Affiliation:
1. Department of Informatics, Ionian University, 7 Tsirigoti Square Corfu, 49100 Corfu, Greece
Abstract
In the modern era of medicine, advancements in data science and biomedical technologies have revolutionized our understanding of diseases. Cancer, being a complex disease, has particularly benefited from the wealth of molecular data available, which can now be analyzed using cutting-edge artificial intelligence (AI) and information science methods. In this context, recent studies have increasingly recognized chronic stress as a significant factor in cancer progression. Utilizing computational methods to address this matter has demonstrated encouraging advancements, providing a hopeful outlook in our efforts to combat cancer. This review focuses on recent computational approaches in understanding the molecular links between stress and cancer metastasis.

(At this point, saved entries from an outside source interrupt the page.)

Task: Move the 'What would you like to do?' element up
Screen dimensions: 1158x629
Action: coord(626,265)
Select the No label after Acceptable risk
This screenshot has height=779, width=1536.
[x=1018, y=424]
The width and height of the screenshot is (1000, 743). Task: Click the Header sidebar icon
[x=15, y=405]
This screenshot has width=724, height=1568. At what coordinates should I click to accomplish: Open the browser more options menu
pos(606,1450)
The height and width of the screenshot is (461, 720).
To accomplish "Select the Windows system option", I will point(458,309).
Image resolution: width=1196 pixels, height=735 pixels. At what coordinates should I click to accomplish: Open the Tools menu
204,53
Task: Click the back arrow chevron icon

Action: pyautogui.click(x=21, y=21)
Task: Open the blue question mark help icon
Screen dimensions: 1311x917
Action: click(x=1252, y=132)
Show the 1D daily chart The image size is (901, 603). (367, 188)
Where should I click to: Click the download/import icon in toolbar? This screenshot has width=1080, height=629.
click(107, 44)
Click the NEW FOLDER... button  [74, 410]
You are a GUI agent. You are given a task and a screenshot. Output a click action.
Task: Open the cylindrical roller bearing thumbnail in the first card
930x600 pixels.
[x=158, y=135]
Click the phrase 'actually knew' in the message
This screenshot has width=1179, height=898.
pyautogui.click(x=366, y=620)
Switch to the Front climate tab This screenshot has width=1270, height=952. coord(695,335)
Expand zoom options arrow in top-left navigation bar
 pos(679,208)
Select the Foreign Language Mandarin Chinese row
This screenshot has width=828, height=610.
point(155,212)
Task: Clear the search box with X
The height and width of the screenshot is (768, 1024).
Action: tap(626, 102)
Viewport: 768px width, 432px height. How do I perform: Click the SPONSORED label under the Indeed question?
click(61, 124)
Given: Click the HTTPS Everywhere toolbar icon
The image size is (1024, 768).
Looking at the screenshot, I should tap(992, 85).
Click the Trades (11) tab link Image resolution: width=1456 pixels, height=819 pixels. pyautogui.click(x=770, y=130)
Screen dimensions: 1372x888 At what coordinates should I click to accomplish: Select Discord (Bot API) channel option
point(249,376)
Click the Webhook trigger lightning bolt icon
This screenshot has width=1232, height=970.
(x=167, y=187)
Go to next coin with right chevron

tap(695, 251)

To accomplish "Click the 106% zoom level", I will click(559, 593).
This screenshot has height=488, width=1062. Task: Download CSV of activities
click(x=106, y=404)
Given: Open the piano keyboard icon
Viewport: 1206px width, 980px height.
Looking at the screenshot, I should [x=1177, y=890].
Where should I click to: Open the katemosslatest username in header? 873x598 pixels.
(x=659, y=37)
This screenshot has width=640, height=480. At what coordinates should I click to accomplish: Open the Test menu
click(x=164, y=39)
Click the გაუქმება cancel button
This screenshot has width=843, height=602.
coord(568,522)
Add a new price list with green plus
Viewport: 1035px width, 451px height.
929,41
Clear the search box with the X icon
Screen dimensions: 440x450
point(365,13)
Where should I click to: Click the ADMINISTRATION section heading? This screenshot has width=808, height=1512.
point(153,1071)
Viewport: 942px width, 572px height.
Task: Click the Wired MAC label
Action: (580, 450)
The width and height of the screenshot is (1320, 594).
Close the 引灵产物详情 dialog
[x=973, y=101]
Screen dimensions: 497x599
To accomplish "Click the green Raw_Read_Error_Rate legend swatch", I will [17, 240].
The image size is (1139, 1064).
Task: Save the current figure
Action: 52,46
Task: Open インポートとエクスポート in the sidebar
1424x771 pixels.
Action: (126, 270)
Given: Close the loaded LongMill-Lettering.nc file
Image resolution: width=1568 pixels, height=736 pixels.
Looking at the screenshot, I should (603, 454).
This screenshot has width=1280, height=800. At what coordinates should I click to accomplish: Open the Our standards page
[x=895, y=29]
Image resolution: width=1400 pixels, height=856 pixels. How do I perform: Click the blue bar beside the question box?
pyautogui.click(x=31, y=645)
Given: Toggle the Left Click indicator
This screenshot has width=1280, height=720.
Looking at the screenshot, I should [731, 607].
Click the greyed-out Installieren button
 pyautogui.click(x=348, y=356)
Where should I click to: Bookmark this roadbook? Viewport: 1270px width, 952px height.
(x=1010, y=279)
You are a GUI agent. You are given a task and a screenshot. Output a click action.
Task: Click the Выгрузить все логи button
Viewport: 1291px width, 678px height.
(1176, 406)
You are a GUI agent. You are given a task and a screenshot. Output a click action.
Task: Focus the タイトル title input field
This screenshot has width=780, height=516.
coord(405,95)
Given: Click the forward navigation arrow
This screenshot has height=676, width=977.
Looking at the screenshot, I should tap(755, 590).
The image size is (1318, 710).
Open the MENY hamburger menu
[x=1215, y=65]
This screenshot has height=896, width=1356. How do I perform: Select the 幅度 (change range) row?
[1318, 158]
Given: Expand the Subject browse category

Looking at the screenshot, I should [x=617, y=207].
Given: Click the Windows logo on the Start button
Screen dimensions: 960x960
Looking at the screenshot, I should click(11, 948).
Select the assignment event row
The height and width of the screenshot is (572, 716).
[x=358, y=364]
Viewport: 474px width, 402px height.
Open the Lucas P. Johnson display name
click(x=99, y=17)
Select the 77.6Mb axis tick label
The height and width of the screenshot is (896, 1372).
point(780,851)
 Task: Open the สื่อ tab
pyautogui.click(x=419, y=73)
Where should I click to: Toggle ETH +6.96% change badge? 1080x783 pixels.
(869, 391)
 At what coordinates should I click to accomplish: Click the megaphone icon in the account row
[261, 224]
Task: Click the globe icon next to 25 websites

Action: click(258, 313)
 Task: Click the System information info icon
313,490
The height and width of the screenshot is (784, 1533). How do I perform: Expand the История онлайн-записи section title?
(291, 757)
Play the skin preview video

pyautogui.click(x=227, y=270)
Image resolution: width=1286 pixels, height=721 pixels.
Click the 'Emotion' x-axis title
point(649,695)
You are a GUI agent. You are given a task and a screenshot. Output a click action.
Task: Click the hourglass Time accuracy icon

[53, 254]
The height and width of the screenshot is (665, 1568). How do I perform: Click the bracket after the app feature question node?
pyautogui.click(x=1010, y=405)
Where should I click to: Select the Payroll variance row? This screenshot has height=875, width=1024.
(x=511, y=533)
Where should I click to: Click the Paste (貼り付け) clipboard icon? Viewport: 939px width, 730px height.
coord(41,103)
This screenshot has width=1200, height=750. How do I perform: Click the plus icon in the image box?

Specifically, we explore the utilization of single-cell data, an innovative technique in DNA sequencing that allows for detailed analysis. Additionally, we explore the application of AI and data mining techniques to these complex and large-scale datasets. Our findings underscore the potential of these computational pipelines to unravel the intricate relationship between stress and cancer metastasis. However, it is important to note that this field is still in its early stages, and we anticipate a proliferation of similar approaches in the near future, further advancing our understanding and treatment of cancer.